DATA RECORDS:
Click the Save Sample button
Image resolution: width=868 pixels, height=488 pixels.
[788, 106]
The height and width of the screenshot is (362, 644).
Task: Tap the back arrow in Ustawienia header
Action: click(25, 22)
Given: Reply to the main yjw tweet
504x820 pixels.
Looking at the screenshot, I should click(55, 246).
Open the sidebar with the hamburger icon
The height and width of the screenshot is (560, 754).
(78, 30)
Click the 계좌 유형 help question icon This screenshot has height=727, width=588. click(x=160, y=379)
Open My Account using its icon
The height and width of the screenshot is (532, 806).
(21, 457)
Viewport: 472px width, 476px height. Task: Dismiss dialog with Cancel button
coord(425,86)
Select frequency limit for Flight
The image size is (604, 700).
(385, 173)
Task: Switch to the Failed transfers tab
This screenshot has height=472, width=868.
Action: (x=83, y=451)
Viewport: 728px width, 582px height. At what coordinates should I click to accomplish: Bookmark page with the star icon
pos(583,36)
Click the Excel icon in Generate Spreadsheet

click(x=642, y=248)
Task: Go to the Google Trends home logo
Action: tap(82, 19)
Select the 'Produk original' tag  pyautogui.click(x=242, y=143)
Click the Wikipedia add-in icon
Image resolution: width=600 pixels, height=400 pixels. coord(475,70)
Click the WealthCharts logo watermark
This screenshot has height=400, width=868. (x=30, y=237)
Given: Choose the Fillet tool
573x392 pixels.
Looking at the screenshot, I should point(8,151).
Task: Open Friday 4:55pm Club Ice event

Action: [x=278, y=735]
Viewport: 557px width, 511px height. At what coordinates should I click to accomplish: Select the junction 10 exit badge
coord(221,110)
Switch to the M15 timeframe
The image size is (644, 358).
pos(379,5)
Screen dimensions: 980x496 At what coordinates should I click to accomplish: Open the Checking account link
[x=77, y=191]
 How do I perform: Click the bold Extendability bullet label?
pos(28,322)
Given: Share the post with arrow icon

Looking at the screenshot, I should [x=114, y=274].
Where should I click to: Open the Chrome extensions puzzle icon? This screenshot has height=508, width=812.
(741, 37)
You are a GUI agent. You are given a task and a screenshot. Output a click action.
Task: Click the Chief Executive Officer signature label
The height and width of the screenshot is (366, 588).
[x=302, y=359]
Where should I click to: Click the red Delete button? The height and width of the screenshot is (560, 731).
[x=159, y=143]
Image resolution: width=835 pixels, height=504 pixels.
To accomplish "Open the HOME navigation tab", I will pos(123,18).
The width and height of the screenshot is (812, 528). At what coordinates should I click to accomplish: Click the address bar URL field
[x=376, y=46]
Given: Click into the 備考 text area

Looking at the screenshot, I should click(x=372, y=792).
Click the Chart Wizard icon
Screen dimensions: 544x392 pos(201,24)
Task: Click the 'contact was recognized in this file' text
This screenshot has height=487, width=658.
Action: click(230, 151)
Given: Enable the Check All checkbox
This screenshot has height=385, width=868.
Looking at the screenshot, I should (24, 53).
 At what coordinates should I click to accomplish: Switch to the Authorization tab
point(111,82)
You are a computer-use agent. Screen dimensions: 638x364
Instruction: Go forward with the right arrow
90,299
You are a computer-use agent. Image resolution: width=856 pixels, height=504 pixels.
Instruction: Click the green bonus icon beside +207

TRY IT:
Please give back exactly the lines of this listing beginning at the line with "This screenshot has height=472, width=868." and ending with the line with "Select the 'Produk", both included, and nothing else.

OUTPUT OF THE TASK:
This screenshot has height=472, width=868.
Action: (x=83, y=451)
Viewport: 728px width, 582px height. At what coordinates should I click to accomplish: Bookmark page with the star icon
pos(583,36)
Click the Excel icon in Generate Spreadsheet

click(x=642, y=248)
Task: Go to the Google Trends home logo
Action: tap(82, 19)
Select the 'Produk original' tag  pyautogui.click(x=242, y=143)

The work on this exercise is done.